I travelled to the United States on the safety of my brother’s shoulders as we crossed the Rio Bravo. My little legs sank knee deep in the mud as we arrived on the banks of the U.S. side of the river.

My mother led us to the apartment she had been renting where we discovered the community she shared with others living a similar life. They had created community for one another when so many had been separated from the only family they had known. My father was there too.

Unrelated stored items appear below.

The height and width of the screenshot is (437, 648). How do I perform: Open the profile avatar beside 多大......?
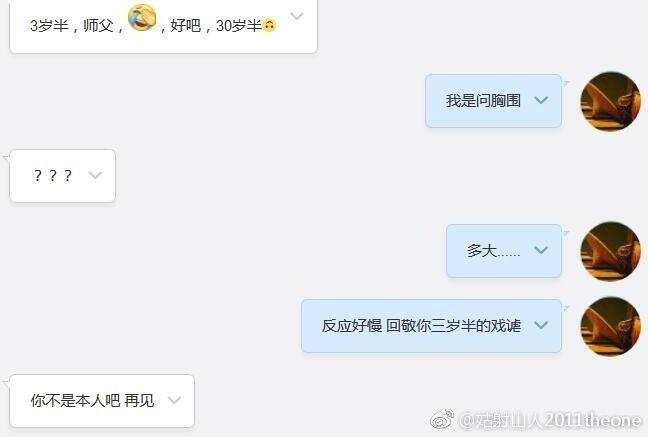610,251
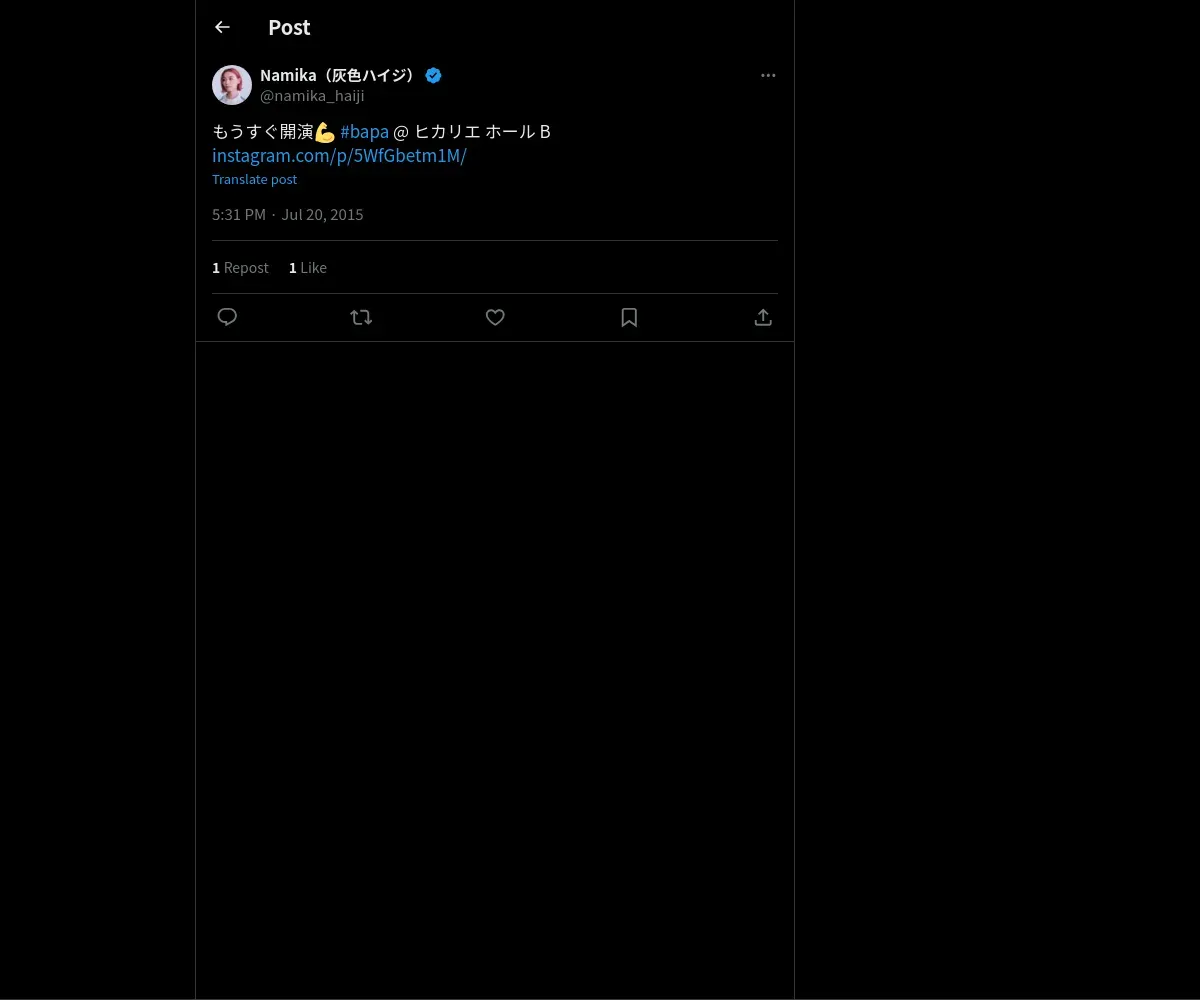Click the display name Namika（灰色ハイジ）
Viewport: 1200px width, 1000px height.
[338, 76]
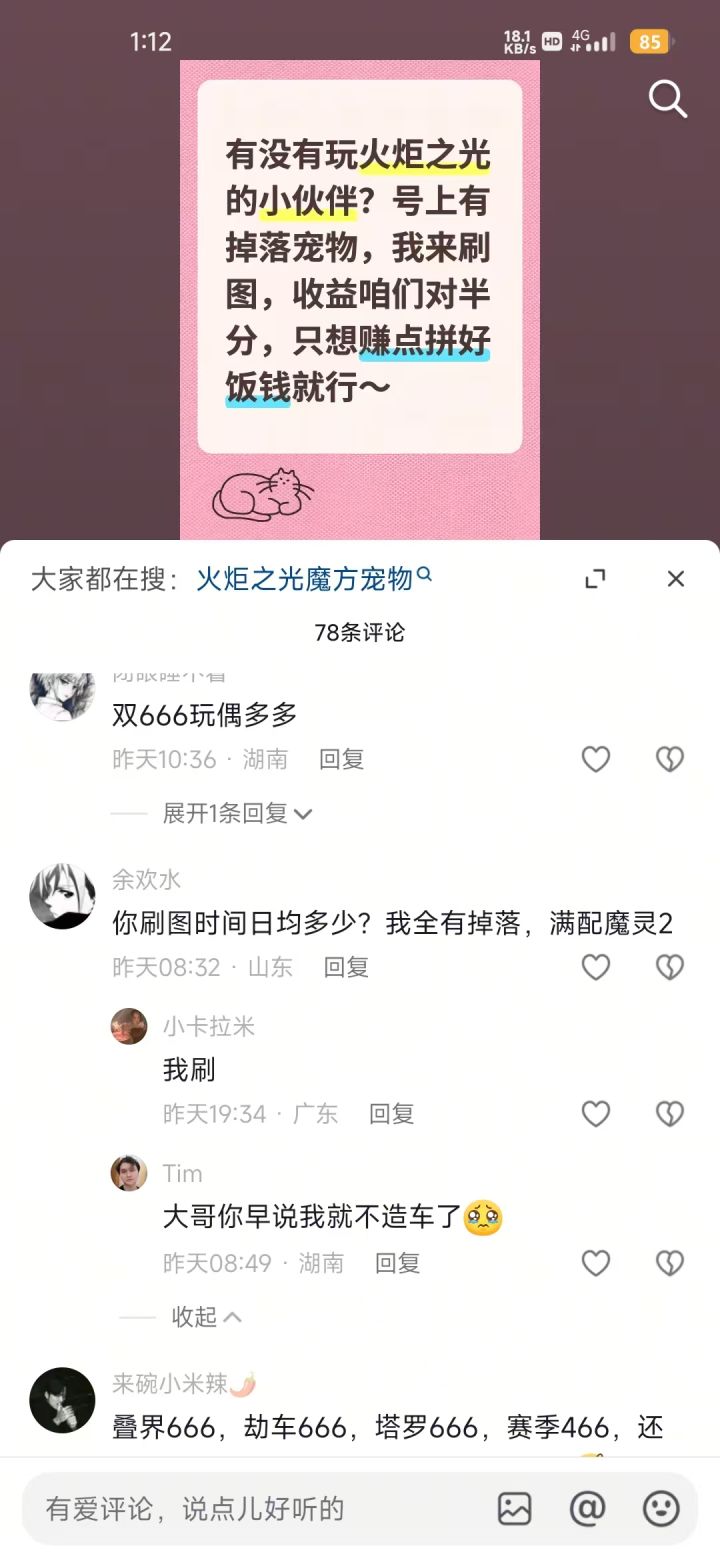The height and width of the screenshot is (1560, 720).
Task: Like 小卡拉米's reply 我刷
Action: point(596,1114)
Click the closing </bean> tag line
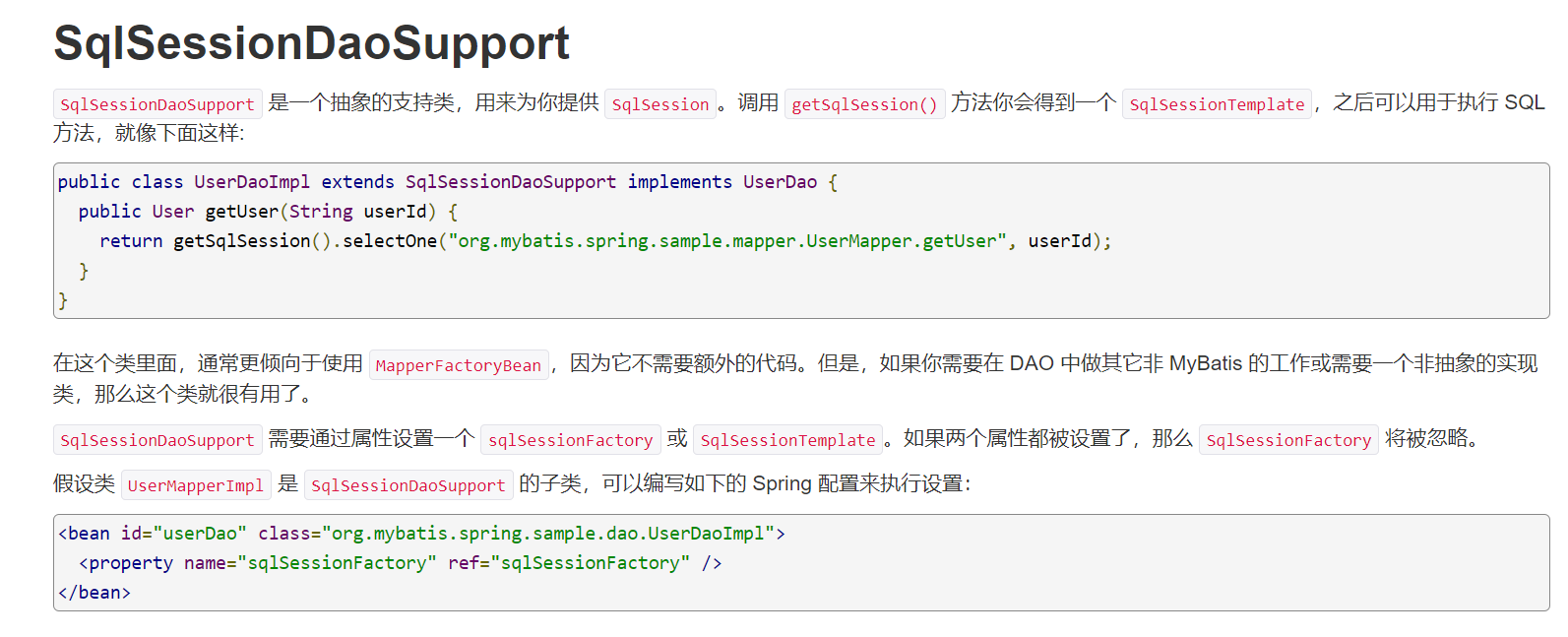 click(94, 593)
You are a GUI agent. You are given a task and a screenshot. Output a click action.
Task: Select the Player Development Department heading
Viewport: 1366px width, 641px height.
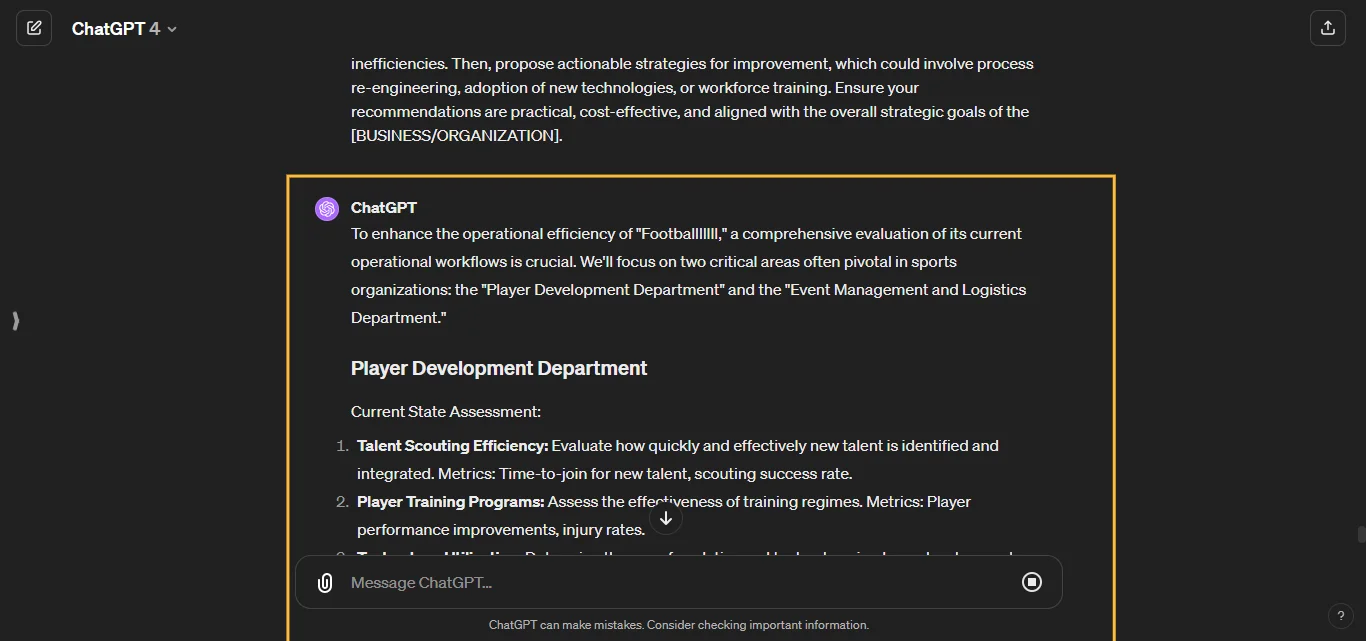coord(498,368)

Footprints near the U.S./Mexico border

Immediately I began school and loved it. I loved learning. I especially enjoyed math and dreamed of becoming a math teacher. School provided an escape from the fear I often encountered when I returned home. My parents worked in the fields from 5 a.m. to 10 p.m. every day. When I walked to the door after school many times there would be a note for me: “Immigration took your parents, stay inside, eat something and don’t talk to anyone. Your parents will come back later.”

The fear of separation crept in again. I learned quickly that there are many fears in life, and if you let them sink in they will sweep you away.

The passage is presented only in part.